GIVEN DATA -

______________________________

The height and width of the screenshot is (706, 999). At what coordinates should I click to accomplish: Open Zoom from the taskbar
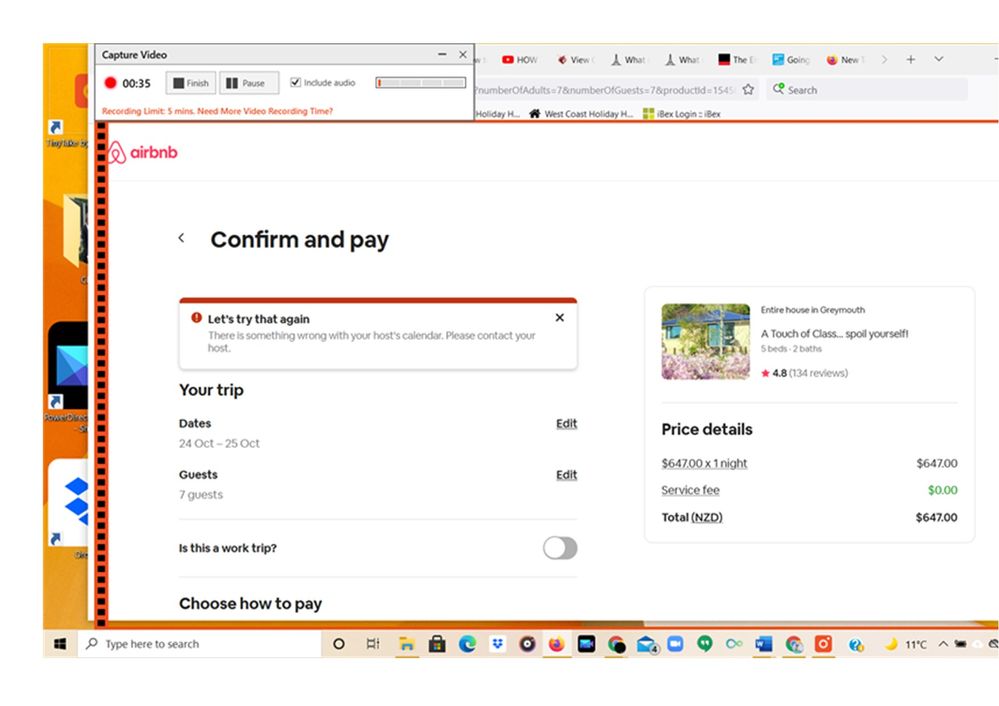point(675,644)
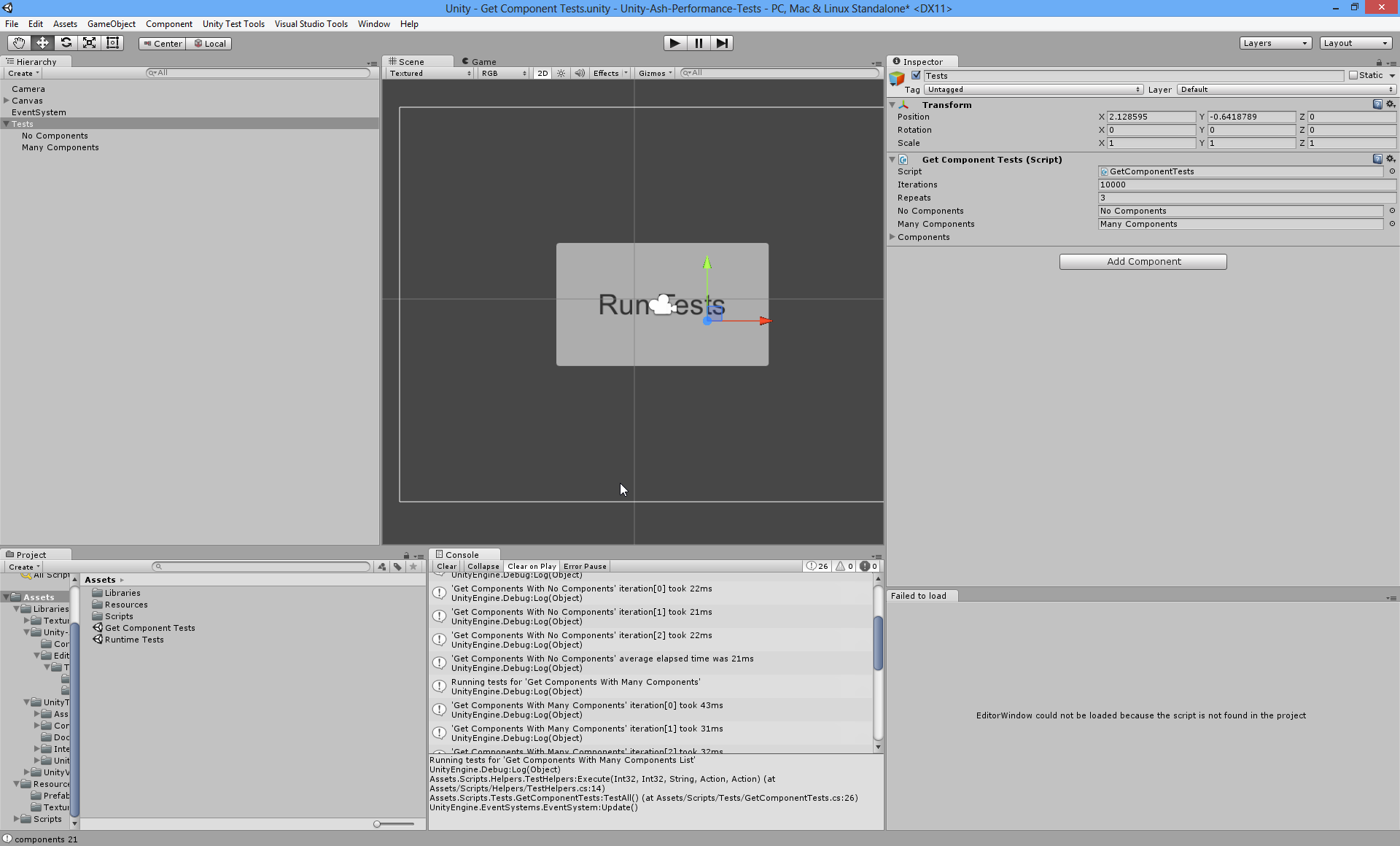Select the Scale tool icon
The image size is (1400, 846).
89,43
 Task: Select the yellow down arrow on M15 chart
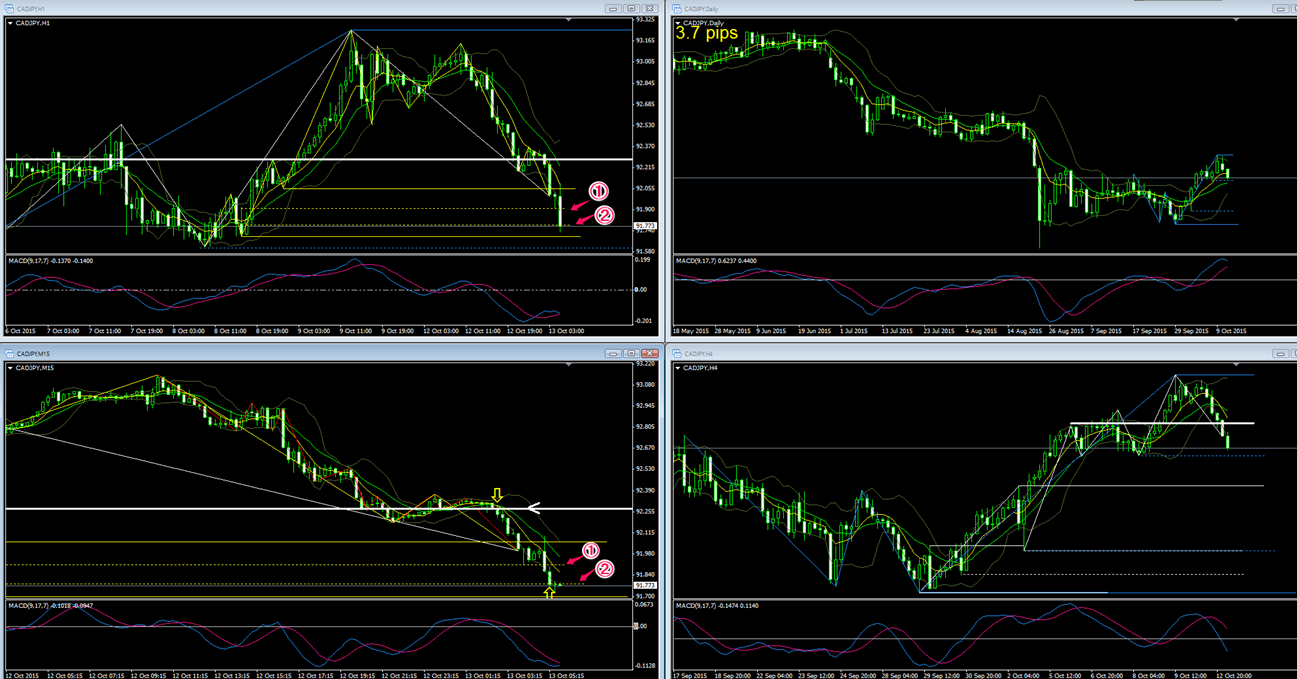click(x=497, y=495)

______________________________

SHORT EXERCISE - Copy the lines above word for word, but leave out the pictures.

SOLUTION FOR THIS PROBLEM -
The height and width of the screenshot is (706, 999). At what coordinates should I click to accomplish: Open Zoom from the taskbar
point(675,644)
Select the Scale tool icon
The image size is (1400, 846).
89,43
 Task: Select the yellow down arrow on M15 chart
click(x=497, y=495)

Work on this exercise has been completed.